The Occupational Safety and Health Administration (OSHA) regulates workplace standards for health and safety per the Occupational Safety and Health Act (OSH Act) of 1970. The law requires employers to provide hazard-free working conditions. OSHA regulations for temperature in the workplace include recommendations on temperature and requirements for mitigating the dangers of extreme conditions. Some states, such as California, Washington and Minnesota, have adopted laws that provide workers with extra protection.
Current OSHA Regulations for Temperature in the Workplace
As of 2020, OSHA recommends that businesses maintain an operating temperature between 68 and 76 degrees Fahrenheit.
Flexibility in Temperature Regulations
OSHA's temperature working conditions, including cold and hot temperature recommendations, aren’t set in stone. The administration recommends a safe range for indoor temperatures. They also provide recommendations for preventing and responding to cold- and heat-stress.
What’s the maximum temperature in which someone can work without the temperature considered to be too hot for safety’s sake? Someone's current health, hydration, age and exertion factors all factor into the equation.
OSHA encourages employers to use a wet bulb globe temperature (WBGT) meter. This device measures general environmental heat impact on workers. When complaints arise, this device is one of the methods used to determine workplace compliance.
What’s the Maximum Temperature Allowed in Summer?
In 2005, California legislators passed AB 805, Heat Illness Prevention and Response. The law set OSHA standards for employers with outdoor employees. Provisions include access to shade, drinking water and frequent breaks at high temperatures. Washington and Minnesota also have passed heat-safety laws. By 2020, several states were voting on their own versions.
The United Farm Workers Foundation sued California for expanded coverage. The state settled in 2015. The suits led to protection for more workers and the establishment of a hotline for reporting violations. In 2019, the U.S. House of Representatives introduced a bill for heat protection as well.
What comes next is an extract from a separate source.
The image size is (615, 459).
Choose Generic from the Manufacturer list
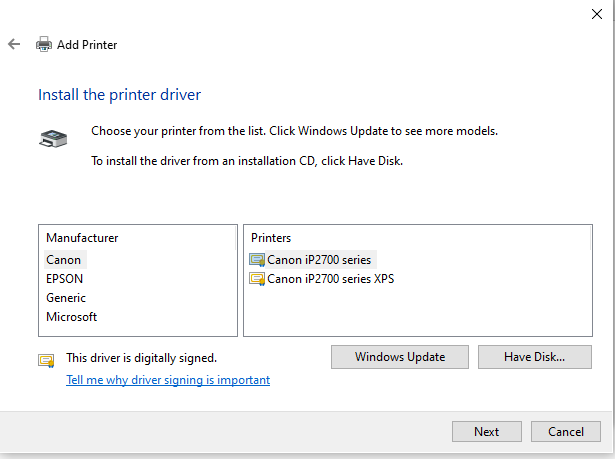coord(66,298)
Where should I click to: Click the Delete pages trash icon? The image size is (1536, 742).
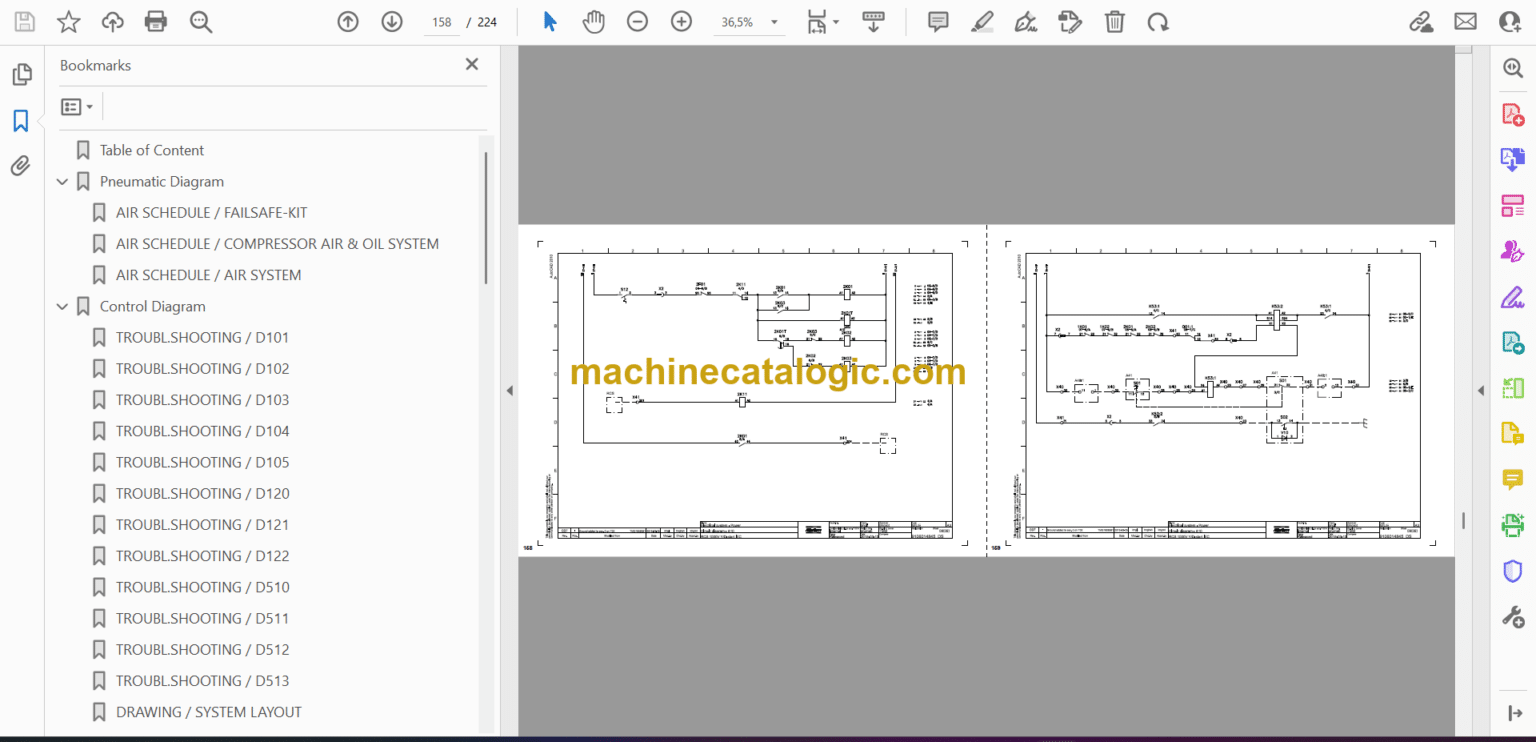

What’s the Maximum Temperature Allowed in Winter?
Extreme temperatures mean different things when comparing two different seasons. For OSHA temperature working conditions, cold stress is not the only worry. Not only is the threat of hypothermia a concern, but slips and falls are more common. According to OSHA, they make up 15 percent of all accidental deaths on the job.
Other serious cold-related injuries include:
- Trench foot.
The administration recommends a similar approach in avoiding cold-related illness and injury. Guidelines encourage business owners to keep weather trends in mind when making schedules. Workers should have adequate clothing, access to warm areas and the ability to take frequent breaks. Businesses also should prepare to deal with cold-related injuries as soon as possible.
What About OSHA Office Temperature Regulations?
The same rules that apply to outdoor workers apply to people who work indoors. OSHA office temperature regulations relate only to safety, not comfort. It's legal for businesses to be so cold that workers need winter gear indoors. Employees need to speak up when they are not well.
Groups of employees also should feel comfortable telling their supervisors they're uncomfortable. Studies show hot and cold temperatures have an impact on productivity. Besides meeting OSHA office temperature regulations, business owners may want to solve comfort issues to improve worker performance.
At What Temperature Can I Legally Leave Work?
OSHA doesn’t set a specific temperature for working conditions. They recommend a safe range, but that doesn’t mean employees should put themselves at risk when those conditions are met. Workers should notify a supervisor and seek relief as soon as they recognize the signs of a problem.
Signs of heat-related stress include:
- Hot, dry skin.
- Profuse sweating.
- Body temperatures over 100 degrees Fahrenheit.
Signs of cold-related stress include:
- Extreme shivering.
- Loss of coordination.
- Dilated pupils.
- Blue skin.
Does that mean an employer can't fire an employee for not working in those conditions? No, but the fired employee probably has a basis for a lawsuit.
According to OSHA, 60 people died in 2018 because of exposure to extreme heat and cold on the job. Employers need to protect their workers and themselves by following OSHA recommendations for temperature working conditions. It’s important to encourage practices that avoid temperature-related stress and to have measures in place to immediately address any problems.